依頼: 下にあるWebサイト作りとクライアントとの関係についての文章から、「具体的に言えば、言われたまま」から「の評価に悪影響を及ぼします。」までを、その両方も含めて一字も変えずに書き出してください。

抜き出した文章:

具体的に言えば、言われたままの要望をそのまま返すような行為、こういう姿勢であればあるほど、提案は後手後手にまわって、クライアントの信頼は獲得できなくなります。また、もしもクライアントの認識が間違っていれば指摘してがあげる態度も必要です。
そして、専門家びいきな説明をしない、という点も重要です。「デザイン的に見るとこれが優れている」とか、「デザイナー的にはこうした方がいい」といった、根拠のない話は回り回って提案物の評価に悪影響を及ぼします。
まとめ
Webサイトを作る作業は、デザインデータやHTMLを作ることだけではなく、クライアントとの関係性や、チームの関係性を作ることも含まれます。単純にブラウザに映し出される絵だけを作るという意識を変え、それらを作るために関わる人々とどのような関係性を築いていくか、という部分まで配慮することで、クライアントからの信頼を得ることができるのではないでしょうか。

元の資料:

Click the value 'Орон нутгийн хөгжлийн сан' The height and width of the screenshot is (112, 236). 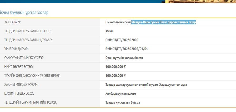(124, 58)
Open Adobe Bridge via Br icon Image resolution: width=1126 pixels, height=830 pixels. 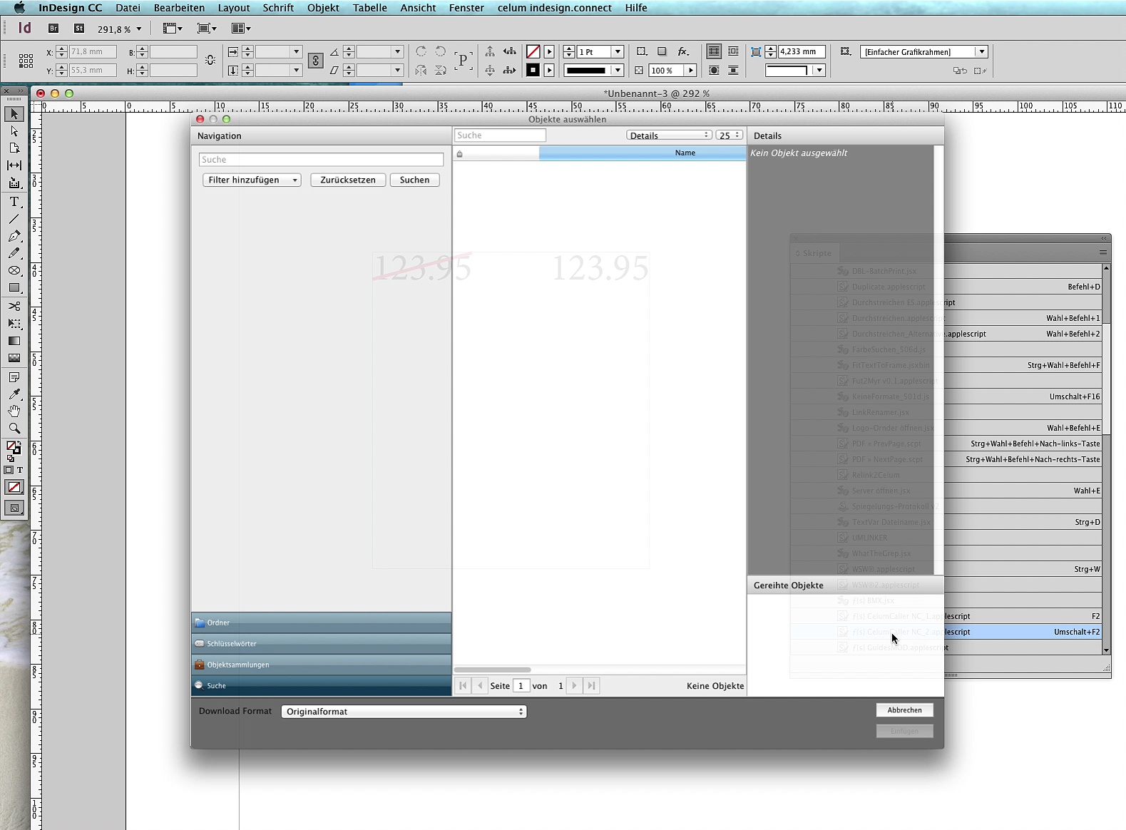pos(53,29)
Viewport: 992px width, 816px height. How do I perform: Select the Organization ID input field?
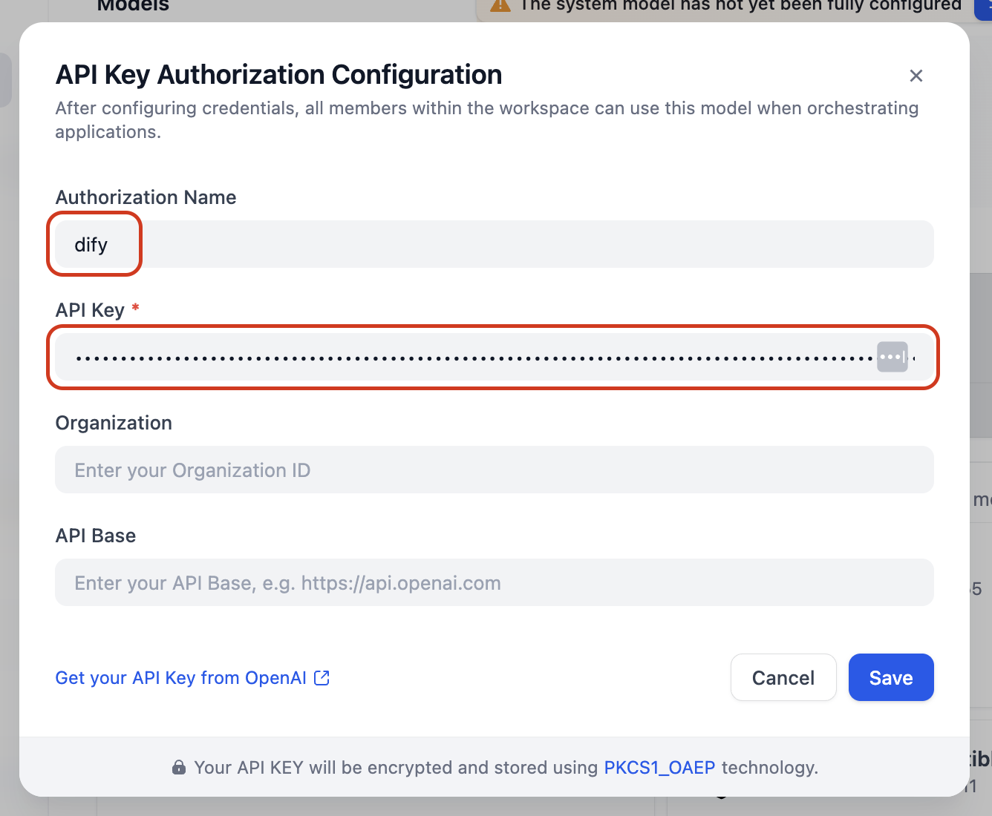coord(494,470)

回答:
具体的に言えば、言われたままの要望をそのまま返すような行為、こういう姿勢であればあるほど、提案は後手後手にまわって、クライアントの信頼は獲得できなくなります。また、もしもクライアントの認識が間違っていれば指摘してがあげる態度も必要です。
そして、専門家びいきな説明をしない、という点も重要です。「デザイン的に見るとこれが優れている」とか、「デザイナー的にはこうした方がいい」といった、根拠のない話は回り回って提案物の評価に悪影響を及ぼします。